A l’instar de la bande-annonce, ce qui attends le spectateur dans Café de Flore, c’est une belle dose de larmoyant, des histoires fortes, et un point commun qui ressort clairement : l’amour. Un thème assez général qui occupe la majeure partie d’un film très flou et peu captivant. Jean-Marc Vallée joue la carte de l’expérimental, du sensoriel et saupoudre à fortes doses son film d’effets de style. Vallée perturbe et saoule son spectateur tout autant. En somme, il donne quelque chose à voir, à défaut d’avoir quelque chose à dire. Encore faut-il que ce soit pertinent. Dès les dix premières minutes, le spectateur est largué, aucun lien n’est établi, et ce ne sont pas les explications digne d’un manuel de philosophie pour les Nuls données par une voix-off agaçante, qui régleront le problème. Pourtant, il y a un petit quelque chose qui se glisse régulièrement entre la trame et l’aspect visuel, surtout quand le film aborde le sujet facilement touchant de Jacqueline et son fils trisomique. Pourtant, dans ce duo à la tendresse communicative, une petite magie opère. On sent une relation fusionnelle, une réelle prise entre Vanessa Paradis l’actrice et l’enfant trisomique, Martin Gerrier. De la tendresse, un combat suffisamment réaliste pour susciter l’engouement, Jean-Marc Vallée n’avait pas à chercher plus loin. L’amour est universel, après tout. Oui mais voilà, notre réalisateur s’amuse encore à glisser des effets de style, il vieillit son image lorsqu’il raconte le quotidien de Jacqueline et son enfant dans le Paris post soixante-huitard. Tout ce qui peut servir à une bonne accroche du spectateur d’un point de vue narrative, est gâché par une mise en scène mielleuse, surchargée et stabilotée à souhait !

 

 

Extrait du film Café de Flore (2012)
Extrait du film Café de Flore (2012)

 

 

Café de Flore met doucement en place les parallèles entre ces deux époques bien différentes (plus de quarante ans les séparent). D’abord, l’amour comme lien universel. Celui qui unit la mère à son fils, plus fort que jamais, et celui qui unit l’homme à la femme lorsqu’il croit à l’âme-sœur. Puis, ces deux sujets se découvrent également les douleurs de la séparation, la peur de l’avenir. Jacqueline s’impose en mère possessive qui veille à ce que le cerveau de son enfant soit toujours en activité. Elle le chouchoute et reste très proche de lui, jusqu’à ce que son enfant se rapproche d’une autre petite trisomique. Mais qu’est-ce qu’un enfant de son âge –et qui plus est trisomique- connait de l’amour et des sentiments? Telle est la question assénée sans concession par la mère. De l’autre côté, Antoine, le DJ, est en proie à un cas de conscience. Il a quitté sa femme avec qui il a eu deux beaux enfants, la laissant s’enfermer dans une spirale infernale autour de la drogue et des médicaments.
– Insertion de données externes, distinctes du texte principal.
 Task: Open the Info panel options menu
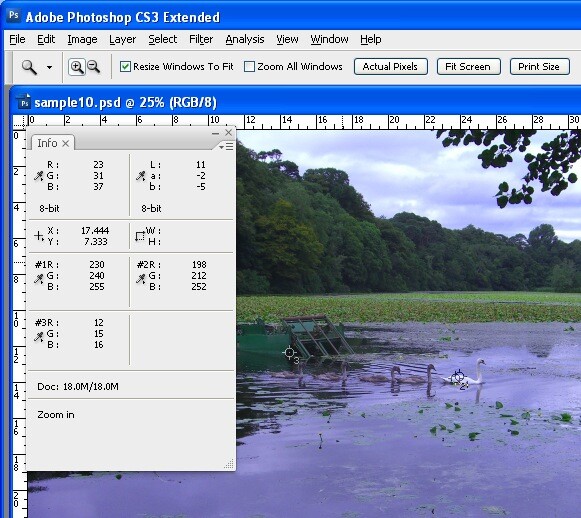(x=226, y=147)
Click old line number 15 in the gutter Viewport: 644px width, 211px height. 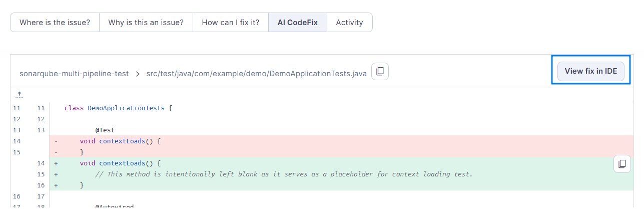[x=17, y=152]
Dans le même temps, il tente de reconstruire un bonheur avec une autre femme, que les enfants n’acceptent pas –surtout la plus grande, comme souvent. C’est alors que les sentiments se heurtent, le bonheur est redéfini, quelques questions intéressantes se posent (qu’est-ce que l’amour, la fidélité, une âme-sœur, le partage humain). Café de Flore continue pourtant d’errer dans le cafouillage visuel, mais les liens se font plus évidents encore, surtout lorsqu’une histoire d’âmes qui se croisent dans le temps débarquent. Les explications qui en ressortent sont complexes, tiennent debout d’une façon très alambiquée. Mais ces dernières ne se destinent qu’aux spectateurs ayant eu le courage d’accrocher à l’ambiance sensorielle et musicale du film, ainsi qu’à l’intrigue.

 

L’avis : Bourré d’effets de style, Café de Flore n’arrive pas à captiver sur la longueur. La tapisserie visuelle s’allie à une histoire mystique un brin touchante, mais la magie prévue n’opère pas. Reste une Vanessa Paradis juste et émouvante.